L’operazione si inquadra nell’ambito di una vasta indagine condotta dal Nucleo Polizia Tributaria della Guardia di Finanza di Frosinone e coordinata dalla Procura della Repubblica di Frosinone, con la quale sono state prese in esame transazioni di denaro dall’Italia verso Paesi a fiscalità privilegiata (cosiddetti “paradisi fiscali”), per le quali non risultano presentate le prescritte dichiarazioni valutarie in Dogana, nè l’esistenza di disponibilità all’estero in sede di dichiarazione dei redditi e neppure risultano essere state oggetto del cosiddetto “scudo fiscale”, introdotto con il D.L.01/07/2009n. 78.

Le indagini hanno permesso di accertare che il professionista e la sua coniuge, a partire dall’anno 2006, hanno creato consistenti fondi di denaro, pari ad oltre 30 milioni di euro,  presso Istituti di credito sammarinesi, che non sono stati dichiarati nè quali ricavi della propria attività professionale, nè quali disponibilità all’estero, in sede di dichiarazione dei redditi.

Successivamente tali rilevanti fondi, ubicati presso la Repubblica di San Marino, sono stati utilizzati per effettuare investimenti mobiliari “on line”, impiegando così il denaro sottratto al fisco italiano.

Al termine delle indagini è stato proposto al competente GIP del Tribunale di Frosinone di procedere al sequestro preventivo, finalizzato alla successiva confisca, di beni riferibili al professionista ciociaro, per un valore equivalente al profitto del reato (ovvero alle imposte evase) e l’Autorità Giudiziaria ha disposto il sequestro di beni fino al controvalore di euro 1.200.000.

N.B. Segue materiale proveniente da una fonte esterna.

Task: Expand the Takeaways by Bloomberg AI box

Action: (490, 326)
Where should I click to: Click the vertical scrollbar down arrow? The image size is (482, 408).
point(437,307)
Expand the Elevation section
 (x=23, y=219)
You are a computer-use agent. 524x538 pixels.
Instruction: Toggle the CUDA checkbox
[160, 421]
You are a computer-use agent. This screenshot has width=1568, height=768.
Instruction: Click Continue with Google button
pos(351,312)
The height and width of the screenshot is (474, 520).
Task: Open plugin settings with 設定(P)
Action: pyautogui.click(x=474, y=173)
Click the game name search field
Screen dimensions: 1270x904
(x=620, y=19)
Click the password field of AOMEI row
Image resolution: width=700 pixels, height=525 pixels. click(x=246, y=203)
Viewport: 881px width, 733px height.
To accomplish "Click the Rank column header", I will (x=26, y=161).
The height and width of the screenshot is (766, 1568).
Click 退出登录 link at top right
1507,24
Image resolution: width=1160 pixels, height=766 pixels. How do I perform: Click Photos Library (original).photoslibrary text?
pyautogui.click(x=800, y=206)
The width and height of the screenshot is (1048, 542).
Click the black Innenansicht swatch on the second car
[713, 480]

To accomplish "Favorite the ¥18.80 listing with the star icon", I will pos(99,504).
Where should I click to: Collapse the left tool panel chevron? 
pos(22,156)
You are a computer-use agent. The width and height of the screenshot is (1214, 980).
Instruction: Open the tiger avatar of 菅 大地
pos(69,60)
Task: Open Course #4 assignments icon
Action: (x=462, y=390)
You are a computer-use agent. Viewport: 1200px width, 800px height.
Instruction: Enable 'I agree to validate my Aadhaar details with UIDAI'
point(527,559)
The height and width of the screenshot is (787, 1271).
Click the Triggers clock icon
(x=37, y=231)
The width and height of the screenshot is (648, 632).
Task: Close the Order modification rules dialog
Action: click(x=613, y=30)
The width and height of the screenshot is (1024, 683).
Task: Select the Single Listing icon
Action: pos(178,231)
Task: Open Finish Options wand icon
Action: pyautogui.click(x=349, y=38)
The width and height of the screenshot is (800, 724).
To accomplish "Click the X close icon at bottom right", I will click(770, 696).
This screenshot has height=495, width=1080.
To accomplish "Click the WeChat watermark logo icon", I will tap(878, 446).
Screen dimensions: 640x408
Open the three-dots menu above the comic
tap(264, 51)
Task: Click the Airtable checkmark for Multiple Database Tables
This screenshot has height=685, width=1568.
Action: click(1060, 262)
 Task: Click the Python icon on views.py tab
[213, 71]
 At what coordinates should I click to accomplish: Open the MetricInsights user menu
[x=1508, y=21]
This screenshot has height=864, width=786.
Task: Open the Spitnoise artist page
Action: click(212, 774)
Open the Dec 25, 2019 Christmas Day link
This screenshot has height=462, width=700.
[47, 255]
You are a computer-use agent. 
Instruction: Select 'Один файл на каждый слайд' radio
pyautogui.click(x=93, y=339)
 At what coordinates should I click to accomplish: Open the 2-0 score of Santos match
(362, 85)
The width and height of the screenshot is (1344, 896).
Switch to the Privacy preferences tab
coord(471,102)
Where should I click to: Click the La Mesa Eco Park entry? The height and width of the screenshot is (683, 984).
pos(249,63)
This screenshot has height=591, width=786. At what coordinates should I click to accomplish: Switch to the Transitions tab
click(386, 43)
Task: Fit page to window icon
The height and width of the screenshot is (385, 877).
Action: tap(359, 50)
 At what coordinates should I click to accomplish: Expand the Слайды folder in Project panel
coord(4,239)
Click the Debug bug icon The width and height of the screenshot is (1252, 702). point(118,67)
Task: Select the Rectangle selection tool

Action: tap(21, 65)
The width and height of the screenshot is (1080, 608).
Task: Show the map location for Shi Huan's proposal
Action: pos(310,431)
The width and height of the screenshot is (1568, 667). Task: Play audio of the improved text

In esecuzione al predetto dispositivo del GIP presso il Tribunale di Frosinone i finanzieri del locale Nucleo di Polizia Tributaria hanno proceduto al sequestro di 5 immobili (2 ville e 3 appartamenti); 8 terreni; titoli per circa 380.000 euro e disponibilità finanziarie depositate sui conti correnti bancari per circa 180.000 euro.

E’ tuttora oggetto di esame la posizione del professionista e della coniuge per quanto attiene i procedimenti amministrativi di verifica fiscale che si concluderanno con la segnalazione dei fatti all’Agenzia delle Entrate per i prescritti recuperi a tassazione degli imponibili oggetto di evasione fiscale.